** Task goal **
The required output is a copy of each line in the material below that includes "agent".

** Information given **
***
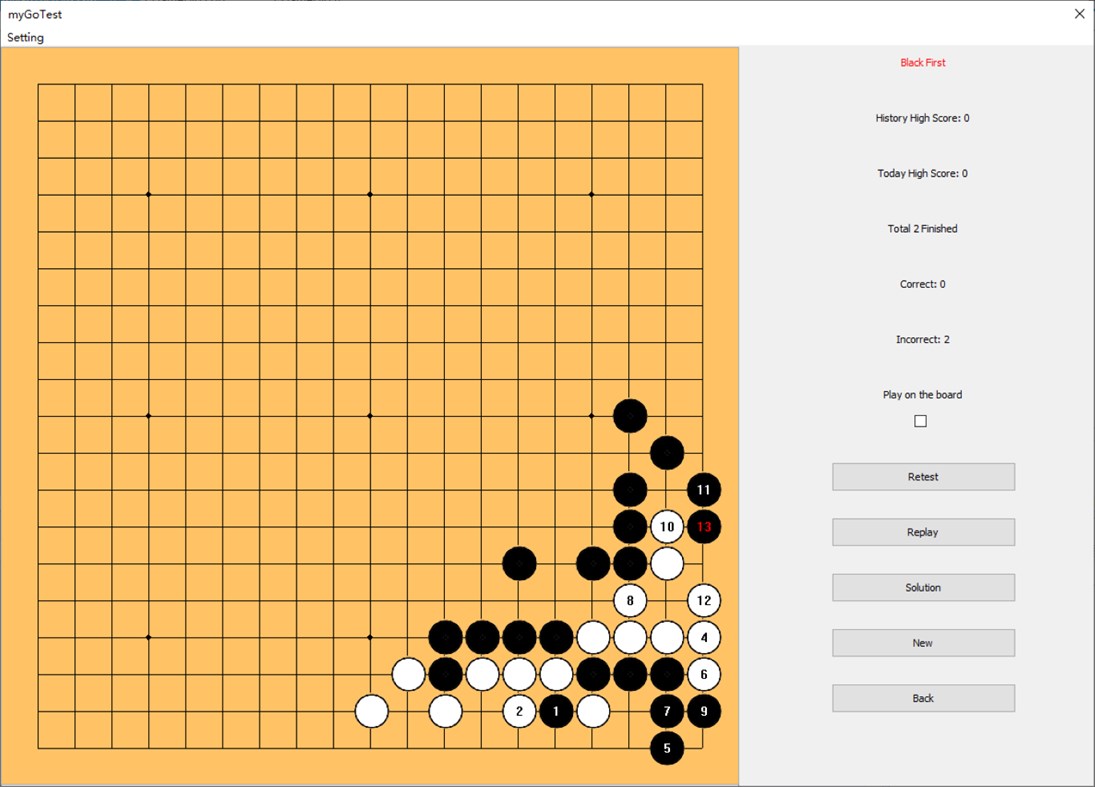Start a New problem

[922, 642]
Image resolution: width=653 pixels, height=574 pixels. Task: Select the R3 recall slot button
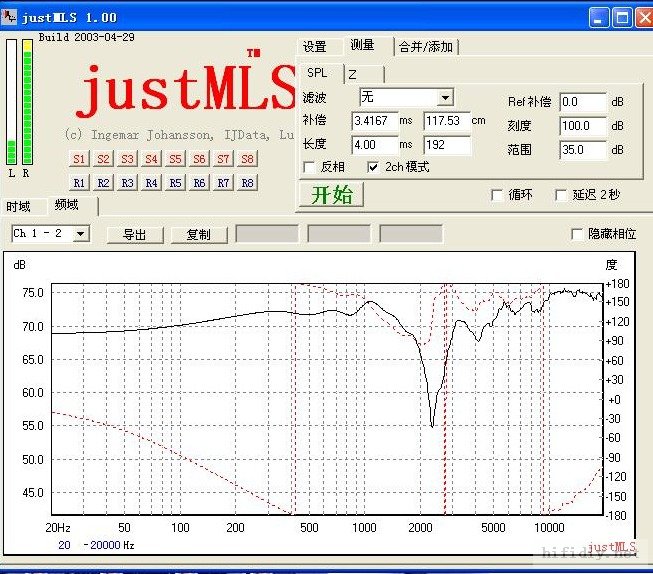[127, 183]
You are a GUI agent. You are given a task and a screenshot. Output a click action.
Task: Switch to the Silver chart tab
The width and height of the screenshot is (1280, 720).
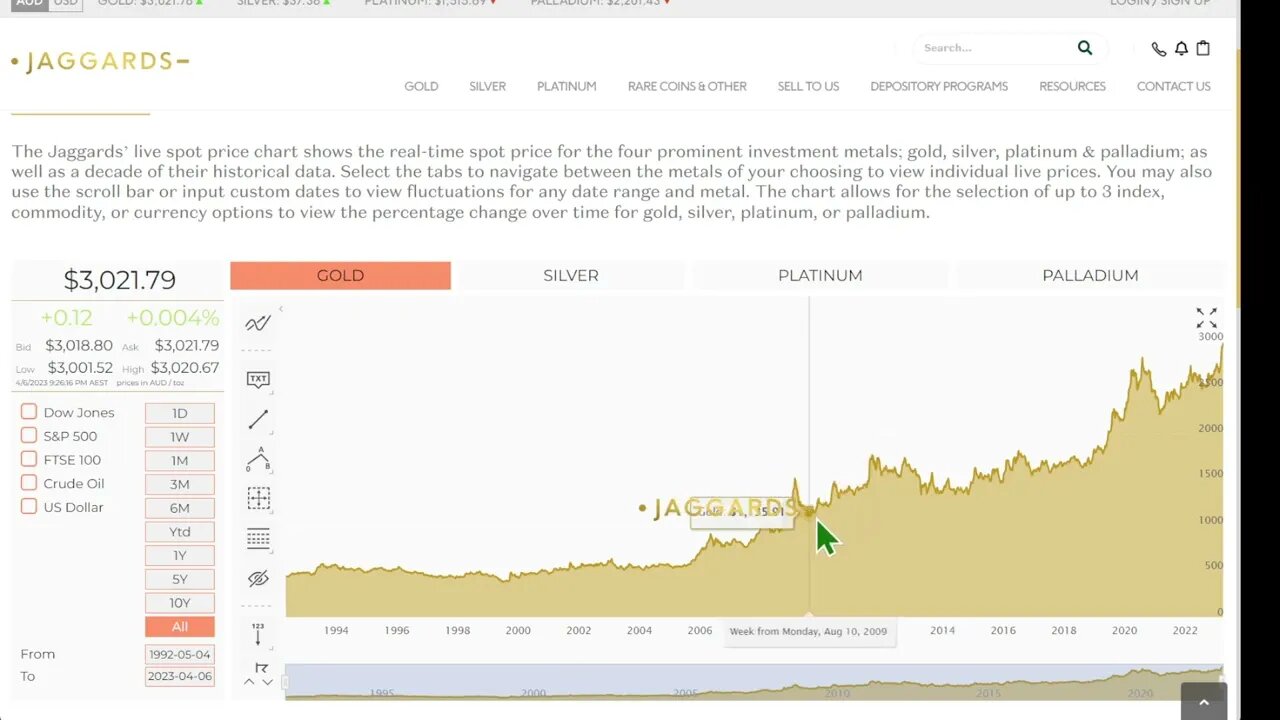[x=571, y=275]
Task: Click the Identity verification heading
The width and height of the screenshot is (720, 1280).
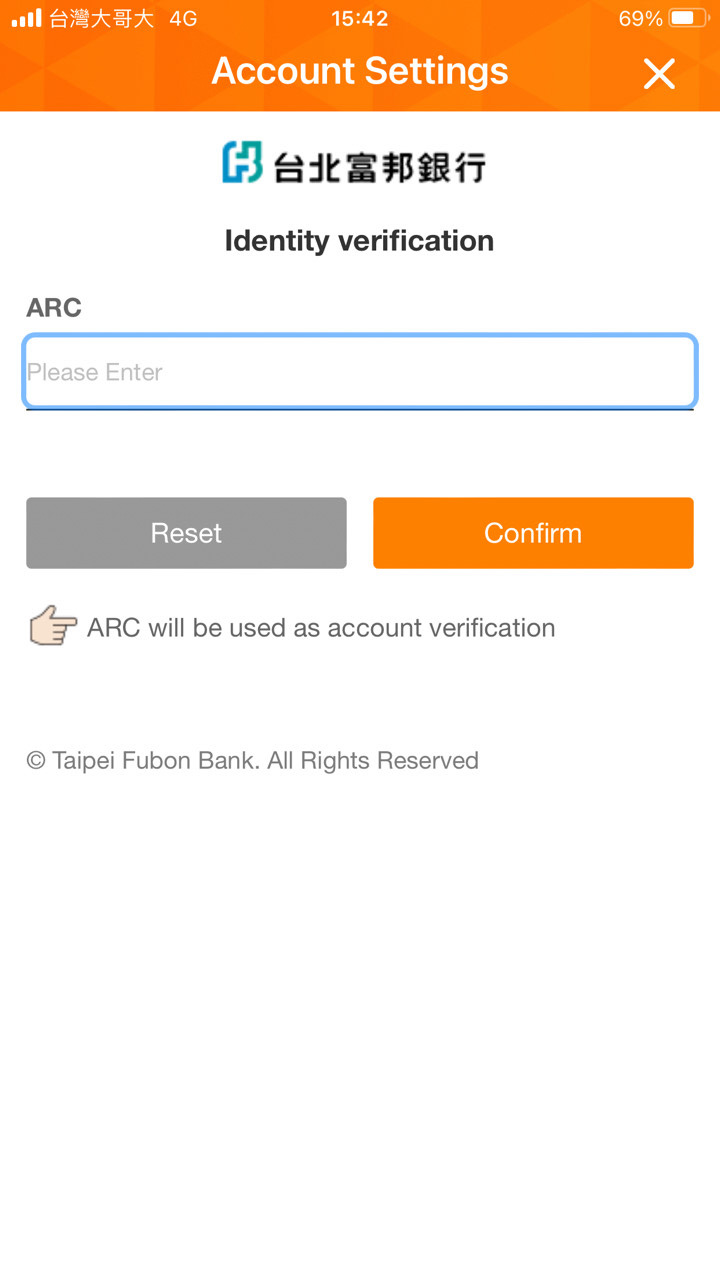Action: coord(359,241)
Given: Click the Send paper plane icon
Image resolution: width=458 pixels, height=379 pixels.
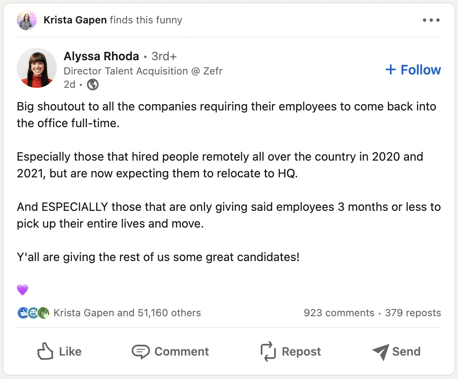Looking at the screenshot, I should 380,352.
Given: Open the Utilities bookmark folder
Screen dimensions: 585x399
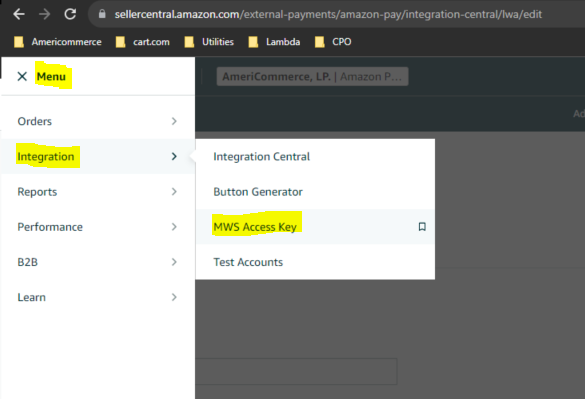Looking at the screenshot, I should click(x=209, y=42).
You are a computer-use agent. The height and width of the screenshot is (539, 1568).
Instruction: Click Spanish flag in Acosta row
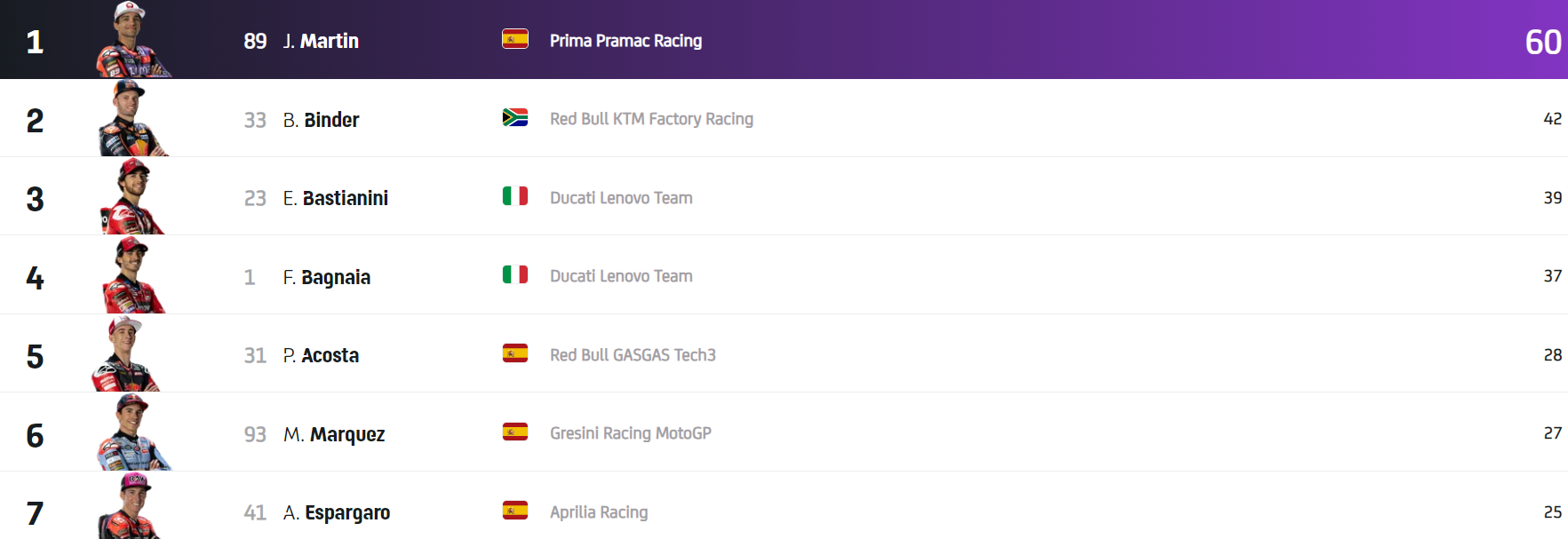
***
** Response to the task **
You are a GUI agent. You are given a task and a screenshot. Output a click action.
You are a computer-use agent. The height and width of the screenshot is (539, 1568).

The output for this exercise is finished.